* [Passage shown]

= = = = =

Christ and the Law | Matthew 5:17-20


Do not think that I have come to abolish the Law or the Prophets; I have not come to abolish them but to fulfill them. For truly, I say to you, until heaven and earth pass away, not an iota, not a dot, will pass from the Law until all is accomplished. Therefore whoever relaxes one of the least of these commandments and teaches others to do the same will be called least in the kingdom of heaven, but whoever does them and teaches them will be called great in the kingdom of heaven. For I tell you, unless your righteousness exceeds that of the scribes and Pharisees, you will never enter the kingdom of heaven. (Matthew 5:17-20)

A new commandment I give to you, that you love one an-other: just as I have love you, you also are to love one another. By this all people will know that you are my disciples, if you have love for one another. (John 13:34-35)


If Jesus’ Sermon on the Mount is essentially a citizen’s handbook to the kingdom of heaven, then we have already broadly addressed the citizen’s character and purpose. The Beatitudes first display the expected character of Christ’s disciples. Showing meekness or mercy goes against the world’s ideals, but Christ’s kingdom turns our expectations upside-down. Jesus then defined Christians’ purpose by calling us the salt of the earth and the light of the world. They are astounding metaphors! Like salt preserves meat, so do His follows preserve the world from completely decaying into sin. Like light dispels darkness, so must we shine as the light in a world lost in darkness.

Jesus now moves the discussion to the Law, the Old Testament. He opens by claiming that He has not come to abolish the Law but to fulfill it. This would have been a genuine fear for many who saw Him. The Law forbade the touching of anyone infected with leprosy, but Jesus touched and healed them. Work was forbidden on the Sabbath, yet Jesus healed many people during Sabbath. But Jesus probably said this primarily as a disclaimer to the remainder of chapter 5. Having positioned Himself upon a mountain (like Moses), Jesus spends verses 21-48 citing the Old Testament commandments only to replace them with His own.

Most Jews would have seen Jesus’ declarations as being blasphemous against God’s Law given to Moses. But Jesus defends Himself in our present text. His replacing of the Old Testament commandments is not their abolishment but rather their fulfillment. Jesus goes so far as to claim that not one pen stroke of the Old Testament will pass away until all is accomplished. Jesus loves the Law because being God, He wrote it. Thus, we must be vigilant to learn that the Old Testament is as valuable and beneficial as the New Testament for us because Christ has brought the promises of the Law to completion on our behalf.

Read verse 17 and discuss the following.

  1. Why would the Israelites of Jesus’ day have thought that Jesus came to abolish the Law and Prophets?

= = = = =

* [Dataset excerpts]

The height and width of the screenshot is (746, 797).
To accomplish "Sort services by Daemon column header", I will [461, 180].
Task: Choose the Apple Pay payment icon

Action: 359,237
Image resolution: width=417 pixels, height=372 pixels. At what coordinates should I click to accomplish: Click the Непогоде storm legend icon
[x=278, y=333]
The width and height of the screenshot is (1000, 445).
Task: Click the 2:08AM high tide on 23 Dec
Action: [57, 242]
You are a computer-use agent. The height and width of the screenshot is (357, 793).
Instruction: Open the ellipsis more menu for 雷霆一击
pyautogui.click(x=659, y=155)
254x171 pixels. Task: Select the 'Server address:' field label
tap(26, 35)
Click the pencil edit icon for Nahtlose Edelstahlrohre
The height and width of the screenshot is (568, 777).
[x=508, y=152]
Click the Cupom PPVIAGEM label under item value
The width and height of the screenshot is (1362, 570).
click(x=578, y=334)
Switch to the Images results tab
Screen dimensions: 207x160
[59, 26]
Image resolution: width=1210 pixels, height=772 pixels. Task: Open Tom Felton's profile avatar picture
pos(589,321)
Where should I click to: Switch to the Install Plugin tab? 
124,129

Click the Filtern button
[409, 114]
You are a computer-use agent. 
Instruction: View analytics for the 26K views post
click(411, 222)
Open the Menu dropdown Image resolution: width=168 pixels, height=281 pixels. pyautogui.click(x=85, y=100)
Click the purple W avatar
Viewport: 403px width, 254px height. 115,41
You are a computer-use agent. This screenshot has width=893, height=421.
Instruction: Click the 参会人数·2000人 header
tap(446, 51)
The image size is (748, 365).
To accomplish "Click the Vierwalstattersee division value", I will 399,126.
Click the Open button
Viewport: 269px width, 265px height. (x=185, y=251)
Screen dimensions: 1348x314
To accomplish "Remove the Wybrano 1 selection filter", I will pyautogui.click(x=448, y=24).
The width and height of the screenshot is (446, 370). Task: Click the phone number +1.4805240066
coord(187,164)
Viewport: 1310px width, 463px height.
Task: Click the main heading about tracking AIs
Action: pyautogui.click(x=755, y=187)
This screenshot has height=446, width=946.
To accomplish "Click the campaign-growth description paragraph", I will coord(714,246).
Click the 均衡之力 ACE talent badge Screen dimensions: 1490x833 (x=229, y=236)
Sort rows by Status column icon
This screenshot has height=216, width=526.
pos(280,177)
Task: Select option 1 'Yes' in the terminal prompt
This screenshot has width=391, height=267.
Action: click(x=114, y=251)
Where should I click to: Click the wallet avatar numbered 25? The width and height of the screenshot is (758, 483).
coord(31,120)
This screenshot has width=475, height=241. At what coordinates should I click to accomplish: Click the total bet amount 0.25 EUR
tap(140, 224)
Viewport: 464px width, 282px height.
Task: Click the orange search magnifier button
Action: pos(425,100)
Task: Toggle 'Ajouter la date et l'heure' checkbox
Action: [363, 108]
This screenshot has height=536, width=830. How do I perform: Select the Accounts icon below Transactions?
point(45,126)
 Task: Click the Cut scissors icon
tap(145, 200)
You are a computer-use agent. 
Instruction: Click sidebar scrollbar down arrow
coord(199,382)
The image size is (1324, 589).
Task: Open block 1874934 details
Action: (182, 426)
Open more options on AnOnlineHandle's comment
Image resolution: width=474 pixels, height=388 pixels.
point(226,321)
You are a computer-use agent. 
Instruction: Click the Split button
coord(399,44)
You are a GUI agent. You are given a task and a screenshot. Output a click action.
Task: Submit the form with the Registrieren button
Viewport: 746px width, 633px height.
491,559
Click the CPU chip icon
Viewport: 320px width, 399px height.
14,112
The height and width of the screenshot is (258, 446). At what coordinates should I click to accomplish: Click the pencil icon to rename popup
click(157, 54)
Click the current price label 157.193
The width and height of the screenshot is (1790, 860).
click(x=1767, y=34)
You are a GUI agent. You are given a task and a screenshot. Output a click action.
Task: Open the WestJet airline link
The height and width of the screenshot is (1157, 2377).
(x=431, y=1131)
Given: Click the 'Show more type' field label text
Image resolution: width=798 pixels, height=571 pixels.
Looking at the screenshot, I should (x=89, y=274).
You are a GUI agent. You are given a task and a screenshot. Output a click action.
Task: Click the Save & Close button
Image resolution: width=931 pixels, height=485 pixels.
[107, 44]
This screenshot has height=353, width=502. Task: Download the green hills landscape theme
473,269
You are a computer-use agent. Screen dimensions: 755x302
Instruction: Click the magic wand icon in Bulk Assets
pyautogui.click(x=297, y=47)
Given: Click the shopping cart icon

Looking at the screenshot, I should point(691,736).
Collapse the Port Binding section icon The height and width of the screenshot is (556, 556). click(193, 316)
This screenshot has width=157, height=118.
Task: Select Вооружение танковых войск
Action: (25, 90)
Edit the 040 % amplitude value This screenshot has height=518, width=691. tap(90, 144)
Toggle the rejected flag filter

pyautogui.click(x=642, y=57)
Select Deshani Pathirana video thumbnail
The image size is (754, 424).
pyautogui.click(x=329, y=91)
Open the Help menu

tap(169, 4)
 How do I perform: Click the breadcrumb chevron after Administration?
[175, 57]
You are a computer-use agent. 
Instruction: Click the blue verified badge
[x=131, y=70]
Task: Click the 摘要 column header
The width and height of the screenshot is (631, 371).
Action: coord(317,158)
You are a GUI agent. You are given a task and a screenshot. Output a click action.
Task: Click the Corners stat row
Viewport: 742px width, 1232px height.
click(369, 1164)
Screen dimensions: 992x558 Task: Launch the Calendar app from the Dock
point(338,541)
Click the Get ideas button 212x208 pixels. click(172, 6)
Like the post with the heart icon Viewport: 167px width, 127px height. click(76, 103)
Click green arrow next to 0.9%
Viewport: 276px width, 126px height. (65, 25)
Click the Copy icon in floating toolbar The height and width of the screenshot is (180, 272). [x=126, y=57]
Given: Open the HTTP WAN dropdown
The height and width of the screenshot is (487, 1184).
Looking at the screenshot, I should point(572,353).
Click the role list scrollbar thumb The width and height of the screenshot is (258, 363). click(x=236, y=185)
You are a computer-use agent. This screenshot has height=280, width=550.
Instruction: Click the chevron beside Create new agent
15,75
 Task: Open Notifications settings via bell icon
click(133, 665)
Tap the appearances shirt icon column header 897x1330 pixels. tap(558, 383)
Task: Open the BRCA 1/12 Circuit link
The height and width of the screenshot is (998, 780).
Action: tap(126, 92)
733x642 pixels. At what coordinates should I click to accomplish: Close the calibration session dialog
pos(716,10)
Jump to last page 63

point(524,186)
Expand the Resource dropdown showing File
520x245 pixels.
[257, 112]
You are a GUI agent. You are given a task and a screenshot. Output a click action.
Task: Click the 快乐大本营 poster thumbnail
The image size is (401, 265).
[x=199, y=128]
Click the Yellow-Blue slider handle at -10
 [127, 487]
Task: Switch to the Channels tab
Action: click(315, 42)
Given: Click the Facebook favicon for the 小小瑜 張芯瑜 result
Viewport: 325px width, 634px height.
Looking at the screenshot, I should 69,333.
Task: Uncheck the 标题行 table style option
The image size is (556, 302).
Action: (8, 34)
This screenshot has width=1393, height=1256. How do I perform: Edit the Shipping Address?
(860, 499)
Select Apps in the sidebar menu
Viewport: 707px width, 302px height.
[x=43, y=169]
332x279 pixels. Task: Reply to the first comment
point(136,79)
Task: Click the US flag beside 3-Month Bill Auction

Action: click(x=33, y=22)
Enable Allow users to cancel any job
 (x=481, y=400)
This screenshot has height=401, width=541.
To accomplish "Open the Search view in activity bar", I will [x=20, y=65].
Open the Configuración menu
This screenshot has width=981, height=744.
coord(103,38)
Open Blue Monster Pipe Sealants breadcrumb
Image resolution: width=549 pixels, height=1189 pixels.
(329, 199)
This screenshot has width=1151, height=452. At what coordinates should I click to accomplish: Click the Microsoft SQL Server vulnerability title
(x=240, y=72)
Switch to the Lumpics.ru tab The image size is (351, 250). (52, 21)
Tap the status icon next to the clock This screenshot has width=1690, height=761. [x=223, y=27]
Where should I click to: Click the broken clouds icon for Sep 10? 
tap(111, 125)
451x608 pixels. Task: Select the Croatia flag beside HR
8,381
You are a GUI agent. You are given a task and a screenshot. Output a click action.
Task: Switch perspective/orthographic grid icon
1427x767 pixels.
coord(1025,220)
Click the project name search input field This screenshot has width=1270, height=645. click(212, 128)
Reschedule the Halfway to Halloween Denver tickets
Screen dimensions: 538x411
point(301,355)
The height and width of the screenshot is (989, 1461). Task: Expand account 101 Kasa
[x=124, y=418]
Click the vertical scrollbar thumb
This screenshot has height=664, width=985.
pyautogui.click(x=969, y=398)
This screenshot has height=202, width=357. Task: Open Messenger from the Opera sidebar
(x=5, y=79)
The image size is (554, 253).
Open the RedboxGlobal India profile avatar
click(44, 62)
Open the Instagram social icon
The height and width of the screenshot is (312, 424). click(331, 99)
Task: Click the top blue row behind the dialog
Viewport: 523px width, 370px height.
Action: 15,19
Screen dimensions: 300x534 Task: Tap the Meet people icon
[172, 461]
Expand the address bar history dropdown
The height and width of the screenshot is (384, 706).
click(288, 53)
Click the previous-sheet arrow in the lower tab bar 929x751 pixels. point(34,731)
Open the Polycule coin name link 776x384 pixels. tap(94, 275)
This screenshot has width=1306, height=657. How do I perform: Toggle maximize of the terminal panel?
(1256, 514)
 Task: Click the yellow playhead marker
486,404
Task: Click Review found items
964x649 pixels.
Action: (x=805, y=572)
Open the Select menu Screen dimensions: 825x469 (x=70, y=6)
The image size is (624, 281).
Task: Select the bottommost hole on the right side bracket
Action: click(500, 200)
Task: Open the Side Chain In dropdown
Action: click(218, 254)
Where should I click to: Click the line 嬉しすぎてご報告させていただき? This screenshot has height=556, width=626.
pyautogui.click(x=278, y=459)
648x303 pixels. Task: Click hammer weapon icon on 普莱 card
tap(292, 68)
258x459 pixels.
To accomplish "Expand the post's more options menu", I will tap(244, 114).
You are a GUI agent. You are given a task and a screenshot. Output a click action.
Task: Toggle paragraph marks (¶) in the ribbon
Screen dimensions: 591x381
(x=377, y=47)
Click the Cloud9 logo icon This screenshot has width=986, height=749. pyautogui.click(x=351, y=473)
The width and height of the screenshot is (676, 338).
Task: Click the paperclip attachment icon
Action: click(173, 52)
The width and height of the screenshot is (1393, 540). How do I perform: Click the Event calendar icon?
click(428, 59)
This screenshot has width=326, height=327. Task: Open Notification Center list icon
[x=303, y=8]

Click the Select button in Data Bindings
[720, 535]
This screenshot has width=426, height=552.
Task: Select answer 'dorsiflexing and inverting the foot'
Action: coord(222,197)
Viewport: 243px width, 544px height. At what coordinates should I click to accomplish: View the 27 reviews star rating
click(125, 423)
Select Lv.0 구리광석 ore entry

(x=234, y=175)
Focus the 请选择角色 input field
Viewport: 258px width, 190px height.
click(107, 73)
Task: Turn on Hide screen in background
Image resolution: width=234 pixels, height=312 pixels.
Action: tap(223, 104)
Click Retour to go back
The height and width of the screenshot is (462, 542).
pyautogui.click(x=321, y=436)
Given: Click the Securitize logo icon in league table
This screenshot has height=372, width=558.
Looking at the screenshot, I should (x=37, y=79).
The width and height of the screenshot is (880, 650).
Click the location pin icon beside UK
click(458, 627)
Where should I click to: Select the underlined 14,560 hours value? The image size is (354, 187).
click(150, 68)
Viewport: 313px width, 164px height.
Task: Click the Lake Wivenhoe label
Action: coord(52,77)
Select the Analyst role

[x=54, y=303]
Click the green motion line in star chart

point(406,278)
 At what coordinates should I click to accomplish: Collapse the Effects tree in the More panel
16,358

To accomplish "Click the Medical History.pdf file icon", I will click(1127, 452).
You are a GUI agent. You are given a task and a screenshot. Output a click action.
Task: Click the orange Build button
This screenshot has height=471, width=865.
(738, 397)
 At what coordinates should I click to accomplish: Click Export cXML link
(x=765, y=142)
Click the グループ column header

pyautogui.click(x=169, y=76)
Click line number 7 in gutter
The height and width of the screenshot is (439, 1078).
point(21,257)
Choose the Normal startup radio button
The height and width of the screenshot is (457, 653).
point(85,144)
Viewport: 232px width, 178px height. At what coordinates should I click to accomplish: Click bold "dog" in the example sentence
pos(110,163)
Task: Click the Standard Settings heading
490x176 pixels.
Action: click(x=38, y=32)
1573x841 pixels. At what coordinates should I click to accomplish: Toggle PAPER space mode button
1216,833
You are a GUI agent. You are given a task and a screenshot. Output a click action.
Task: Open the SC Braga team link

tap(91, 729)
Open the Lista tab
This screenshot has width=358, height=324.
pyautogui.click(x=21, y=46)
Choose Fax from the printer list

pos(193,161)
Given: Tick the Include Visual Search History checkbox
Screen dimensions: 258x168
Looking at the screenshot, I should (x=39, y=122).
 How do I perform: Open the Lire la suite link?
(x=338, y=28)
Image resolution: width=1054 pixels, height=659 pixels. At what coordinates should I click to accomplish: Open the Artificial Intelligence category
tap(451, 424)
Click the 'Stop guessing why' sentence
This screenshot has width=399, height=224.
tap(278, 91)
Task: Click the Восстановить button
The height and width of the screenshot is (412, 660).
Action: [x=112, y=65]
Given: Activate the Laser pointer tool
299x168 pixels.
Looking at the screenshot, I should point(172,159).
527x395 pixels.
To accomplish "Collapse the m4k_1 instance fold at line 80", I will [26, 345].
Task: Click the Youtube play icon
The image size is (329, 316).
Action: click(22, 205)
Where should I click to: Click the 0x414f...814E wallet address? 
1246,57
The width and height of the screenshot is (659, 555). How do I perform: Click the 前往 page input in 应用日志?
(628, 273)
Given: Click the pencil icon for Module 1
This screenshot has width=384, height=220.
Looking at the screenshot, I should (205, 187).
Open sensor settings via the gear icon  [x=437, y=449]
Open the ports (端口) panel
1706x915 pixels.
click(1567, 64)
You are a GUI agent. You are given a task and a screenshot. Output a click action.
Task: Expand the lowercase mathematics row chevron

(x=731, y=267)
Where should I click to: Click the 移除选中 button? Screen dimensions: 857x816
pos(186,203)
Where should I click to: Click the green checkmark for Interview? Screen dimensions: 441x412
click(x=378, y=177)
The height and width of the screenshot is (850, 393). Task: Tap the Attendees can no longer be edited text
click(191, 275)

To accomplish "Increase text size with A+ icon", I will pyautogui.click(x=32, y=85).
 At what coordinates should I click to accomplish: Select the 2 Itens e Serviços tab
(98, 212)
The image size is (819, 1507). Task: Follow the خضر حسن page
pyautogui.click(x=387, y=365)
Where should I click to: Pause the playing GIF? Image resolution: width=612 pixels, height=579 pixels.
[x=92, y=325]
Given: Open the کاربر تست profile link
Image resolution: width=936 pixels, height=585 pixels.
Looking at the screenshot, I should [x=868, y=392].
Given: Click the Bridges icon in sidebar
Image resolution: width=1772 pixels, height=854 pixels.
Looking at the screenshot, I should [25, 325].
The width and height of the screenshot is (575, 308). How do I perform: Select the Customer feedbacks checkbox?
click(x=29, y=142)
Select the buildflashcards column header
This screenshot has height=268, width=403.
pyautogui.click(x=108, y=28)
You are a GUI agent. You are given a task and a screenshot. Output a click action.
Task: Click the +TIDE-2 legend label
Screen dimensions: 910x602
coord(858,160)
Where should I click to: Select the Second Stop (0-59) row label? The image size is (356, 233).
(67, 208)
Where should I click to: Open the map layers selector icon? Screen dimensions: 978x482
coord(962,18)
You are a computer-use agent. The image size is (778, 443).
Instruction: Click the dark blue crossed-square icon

= = = = =

* [Actions to take]
[1] In the passage on Christ and the Law, which verses of chapter 5 does Jesus spend citing Old Testament commandments only to replace them with His own?
[2] Translate this sentence from the passage on Christ and the Law into Spanish: "Jesus now moves the discussion to the Law, the Old Testament."

* [Answers provided]
[1] Verses 21-48.

[2] Jesús ahora lleva la discusión a la Ley, el Antiguo Testamento.